Most VINs are 17 characters, but this only began in 1981. Some vehicles manufactured before 1981 have a shorter 11-character VIN. This change in regulation grandfathered in vehicles pre-1981 and allows for those vehicles to still be titled, along with certain other vehicles with varying VIN lengths such as certain import vehicles.
How to decode a VIN
The first three characters of your VIN will tell you where the vehicle is from and where it was manufactured. The next five digits describe the vehicle, the engine, the transmission, and other technical features. The next three digits contain the vehicle’s security digit, model year, and the assembly plant. Finally, the last six digits are your vehicle’s serial number. The serial number identifies your specific vehicle, trim, and other specifications.
What is a VIN check?
A VIN check is the process of checking your VIN against the National Motor Vehicle Title Information System (NMVTIS) database. There are many websites that offer this service for free and will pull information directly from this database. It’s crucial to check your VIN before buying because if your VIN shows up in the NMVTIS database, you can not get a title for that vehicle.
The NMVTIS is a database that contains information about salvage, junk, and other damage-titled vehicles. Vehicles in this database are not eligible for a title because they have received a title brand such as salvage or junk which deems them inoperable for use.
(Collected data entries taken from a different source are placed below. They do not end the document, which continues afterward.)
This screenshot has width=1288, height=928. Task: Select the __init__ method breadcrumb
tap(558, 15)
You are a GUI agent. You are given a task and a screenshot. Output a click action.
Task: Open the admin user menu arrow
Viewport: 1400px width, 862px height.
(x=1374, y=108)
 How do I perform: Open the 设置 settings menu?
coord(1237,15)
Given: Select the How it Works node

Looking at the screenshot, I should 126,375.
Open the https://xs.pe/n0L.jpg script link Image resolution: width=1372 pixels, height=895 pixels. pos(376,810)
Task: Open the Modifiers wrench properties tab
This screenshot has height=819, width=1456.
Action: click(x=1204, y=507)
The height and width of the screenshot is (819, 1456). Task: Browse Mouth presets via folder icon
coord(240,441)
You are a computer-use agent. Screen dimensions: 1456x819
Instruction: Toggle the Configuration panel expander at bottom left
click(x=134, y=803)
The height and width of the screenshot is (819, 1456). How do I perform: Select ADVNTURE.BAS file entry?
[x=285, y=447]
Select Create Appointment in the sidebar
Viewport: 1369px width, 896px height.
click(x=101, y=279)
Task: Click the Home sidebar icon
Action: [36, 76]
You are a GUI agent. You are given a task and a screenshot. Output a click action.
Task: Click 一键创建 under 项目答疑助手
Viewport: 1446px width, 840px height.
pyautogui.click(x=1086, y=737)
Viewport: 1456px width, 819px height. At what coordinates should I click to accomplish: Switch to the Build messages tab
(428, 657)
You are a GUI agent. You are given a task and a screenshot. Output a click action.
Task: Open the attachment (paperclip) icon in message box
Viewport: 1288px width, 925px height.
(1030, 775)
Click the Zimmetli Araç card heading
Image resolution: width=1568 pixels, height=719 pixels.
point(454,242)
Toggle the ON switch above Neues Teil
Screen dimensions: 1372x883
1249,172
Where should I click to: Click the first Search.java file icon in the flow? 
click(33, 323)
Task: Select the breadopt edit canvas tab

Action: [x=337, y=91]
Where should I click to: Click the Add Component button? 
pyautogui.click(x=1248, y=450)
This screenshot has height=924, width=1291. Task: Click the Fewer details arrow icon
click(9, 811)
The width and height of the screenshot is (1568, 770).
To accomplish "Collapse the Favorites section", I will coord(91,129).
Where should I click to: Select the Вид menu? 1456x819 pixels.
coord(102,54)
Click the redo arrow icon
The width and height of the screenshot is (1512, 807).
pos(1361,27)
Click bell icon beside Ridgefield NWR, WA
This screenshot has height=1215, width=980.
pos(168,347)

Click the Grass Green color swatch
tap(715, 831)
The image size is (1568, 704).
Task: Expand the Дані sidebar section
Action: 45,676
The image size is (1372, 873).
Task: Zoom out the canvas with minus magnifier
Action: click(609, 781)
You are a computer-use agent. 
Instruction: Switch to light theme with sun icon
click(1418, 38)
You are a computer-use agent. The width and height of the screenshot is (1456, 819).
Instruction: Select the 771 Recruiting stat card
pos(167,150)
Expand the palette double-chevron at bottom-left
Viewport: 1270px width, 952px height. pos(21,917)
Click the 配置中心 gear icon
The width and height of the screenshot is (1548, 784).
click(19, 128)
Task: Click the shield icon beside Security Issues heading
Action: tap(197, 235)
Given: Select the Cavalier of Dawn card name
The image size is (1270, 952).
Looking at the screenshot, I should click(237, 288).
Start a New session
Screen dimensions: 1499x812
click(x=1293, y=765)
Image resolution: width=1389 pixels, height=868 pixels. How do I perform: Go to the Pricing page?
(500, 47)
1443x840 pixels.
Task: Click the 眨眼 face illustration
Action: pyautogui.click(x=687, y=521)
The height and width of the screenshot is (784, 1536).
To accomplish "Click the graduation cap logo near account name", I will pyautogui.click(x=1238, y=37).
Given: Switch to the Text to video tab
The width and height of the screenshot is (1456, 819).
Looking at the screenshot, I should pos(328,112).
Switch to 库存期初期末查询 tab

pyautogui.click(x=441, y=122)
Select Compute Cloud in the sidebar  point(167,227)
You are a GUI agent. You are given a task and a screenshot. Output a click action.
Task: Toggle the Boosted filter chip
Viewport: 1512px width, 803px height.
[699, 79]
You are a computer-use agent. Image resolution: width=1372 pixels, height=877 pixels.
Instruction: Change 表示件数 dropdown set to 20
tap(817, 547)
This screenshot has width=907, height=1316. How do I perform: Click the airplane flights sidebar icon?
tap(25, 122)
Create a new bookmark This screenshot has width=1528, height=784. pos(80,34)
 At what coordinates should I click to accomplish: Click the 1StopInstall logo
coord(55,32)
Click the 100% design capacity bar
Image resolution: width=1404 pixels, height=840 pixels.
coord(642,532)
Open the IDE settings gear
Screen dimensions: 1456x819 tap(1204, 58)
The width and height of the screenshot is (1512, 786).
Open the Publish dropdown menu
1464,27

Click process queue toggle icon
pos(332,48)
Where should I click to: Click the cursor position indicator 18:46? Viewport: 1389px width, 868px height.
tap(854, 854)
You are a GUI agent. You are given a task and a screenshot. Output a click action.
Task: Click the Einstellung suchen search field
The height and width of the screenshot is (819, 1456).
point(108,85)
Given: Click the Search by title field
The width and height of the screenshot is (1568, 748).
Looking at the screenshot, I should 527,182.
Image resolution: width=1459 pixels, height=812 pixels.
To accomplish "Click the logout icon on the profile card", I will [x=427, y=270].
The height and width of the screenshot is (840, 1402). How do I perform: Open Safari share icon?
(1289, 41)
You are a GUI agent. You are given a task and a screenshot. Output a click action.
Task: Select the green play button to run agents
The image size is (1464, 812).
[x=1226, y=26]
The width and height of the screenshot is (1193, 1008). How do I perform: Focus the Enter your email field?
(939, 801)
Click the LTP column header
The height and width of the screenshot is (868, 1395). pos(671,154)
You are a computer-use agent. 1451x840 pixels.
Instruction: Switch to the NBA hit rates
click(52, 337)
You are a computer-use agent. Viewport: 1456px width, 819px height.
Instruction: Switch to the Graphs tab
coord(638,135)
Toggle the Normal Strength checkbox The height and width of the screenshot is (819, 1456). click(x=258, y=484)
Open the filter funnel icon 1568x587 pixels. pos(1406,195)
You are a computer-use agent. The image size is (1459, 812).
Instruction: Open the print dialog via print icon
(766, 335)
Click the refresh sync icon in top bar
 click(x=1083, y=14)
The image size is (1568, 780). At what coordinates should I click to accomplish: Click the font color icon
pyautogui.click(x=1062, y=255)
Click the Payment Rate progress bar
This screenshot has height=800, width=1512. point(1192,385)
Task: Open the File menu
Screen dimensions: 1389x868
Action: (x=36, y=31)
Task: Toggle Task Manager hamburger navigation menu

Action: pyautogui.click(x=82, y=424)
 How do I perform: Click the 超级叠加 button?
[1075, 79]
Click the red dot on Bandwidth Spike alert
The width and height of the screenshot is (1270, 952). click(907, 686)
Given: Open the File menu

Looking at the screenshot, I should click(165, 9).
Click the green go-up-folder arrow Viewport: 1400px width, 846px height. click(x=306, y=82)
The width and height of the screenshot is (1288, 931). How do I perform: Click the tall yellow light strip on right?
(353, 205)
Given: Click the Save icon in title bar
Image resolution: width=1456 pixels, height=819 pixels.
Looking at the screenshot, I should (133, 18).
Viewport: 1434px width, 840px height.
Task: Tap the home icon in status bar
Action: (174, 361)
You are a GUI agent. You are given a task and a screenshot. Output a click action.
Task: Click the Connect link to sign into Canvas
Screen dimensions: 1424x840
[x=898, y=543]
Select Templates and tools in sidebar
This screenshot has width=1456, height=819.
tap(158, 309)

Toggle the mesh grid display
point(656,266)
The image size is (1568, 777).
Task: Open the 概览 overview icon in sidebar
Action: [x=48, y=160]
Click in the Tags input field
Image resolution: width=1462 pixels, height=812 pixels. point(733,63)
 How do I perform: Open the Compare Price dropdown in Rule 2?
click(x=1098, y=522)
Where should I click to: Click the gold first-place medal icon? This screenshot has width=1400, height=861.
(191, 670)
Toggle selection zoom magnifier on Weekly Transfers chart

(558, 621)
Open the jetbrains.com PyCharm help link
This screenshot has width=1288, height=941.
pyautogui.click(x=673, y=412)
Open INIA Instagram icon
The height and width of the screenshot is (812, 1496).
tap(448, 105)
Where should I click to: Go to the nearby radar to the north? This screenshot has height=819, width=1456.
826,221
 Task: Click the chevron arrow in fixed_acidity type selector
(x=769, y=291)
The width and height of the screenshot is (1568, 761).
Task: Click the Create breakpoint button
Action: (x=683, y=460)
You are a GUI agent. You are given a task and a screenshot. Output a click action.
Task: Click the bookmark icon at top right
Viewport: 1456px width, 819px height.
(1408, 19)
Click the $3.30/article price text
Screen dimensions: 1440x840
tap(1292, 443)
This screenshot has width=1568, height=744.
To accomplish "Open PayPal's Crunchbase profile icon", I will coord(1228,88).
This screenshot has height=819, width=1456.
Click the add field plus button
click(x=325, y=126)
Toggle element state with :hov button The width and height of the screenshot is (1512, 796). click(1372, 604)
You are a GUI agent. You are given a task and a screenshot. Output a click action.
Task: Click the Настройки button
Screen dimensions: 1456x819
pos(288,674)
The database is designed to protect consumers by allowing them to check whether their vehicle has a salvaged title or not.
The VIN is a useful way to decode and understand more about the individual components of your car. If you’re considering purchasing a new or used vehicle, you should be familiar with what the different components represent. By decoding the VIN, you can get a good idea of which parts will be in your car. Conducting a VIN check before purchasing a vehicle can bring you peace of mind that you are receiving the full value of your purchase.